Betraying Our Readers

This post got lost somewhere in cyberspace but I recently found it--and thought it was still worthy of posting, though it's hopelessly out of date (a month--gasp!) by blogging standards.

With Jayson Blair's new book out and more bad news about Jack Kelley and his journalism sins, it seemed fitting this weekend that the Lenten readings were about the two great traitors in the Christian tradition.

First, Judas who betrayed Jesus with a kiss

Then Peter, who betrayed Jesus three times, denying that he even knew him.ˇˇ
Those biblical figures make me wonder if there's any hope of redemption for Blair, and Kelley, and others fallen journalists like them.
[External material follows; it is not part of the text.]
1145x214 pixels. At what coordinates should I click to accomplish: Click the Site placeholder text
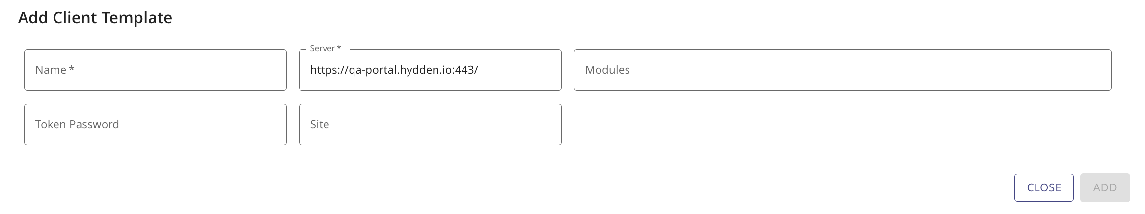320,124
It seems to me that they need to decide if they want to be Judas or Peter. If they fess up, like Peter, there's some hope for them. After all, Peter recovered and becomes the leader of the early church and, according to Catholic tradition, the first pope.

If not, if they can't come clean and make amends, then they end up as Judas did--always seen as betrayers--and with no future.

But if they do, can they be rehabilitated, given another chance?

Or should they, like Mike Barnicle, hang around long enough for people to forget-- and then they too can get a column with the Boston Herald?

A couple of other thoughts.

Editor and Publisher makes the point that the editors at USA Today should have known better. They point out that in the case of unnamed sources Gannett's guidlines say that an editor "will at times flat-out need to talk to the source, to look him or her in the eye, to get the feel for the conviction of the source and the depth of knowledge behind the information."

Perhaps so. But they failed because they trusted David Kelley. And they gave him enough rope to hang himself, as the saying goes.

Asking hard questions of the people we trust is difficult. But in journalism (or in church finances, as this piece points out), repairing the damage is even harder.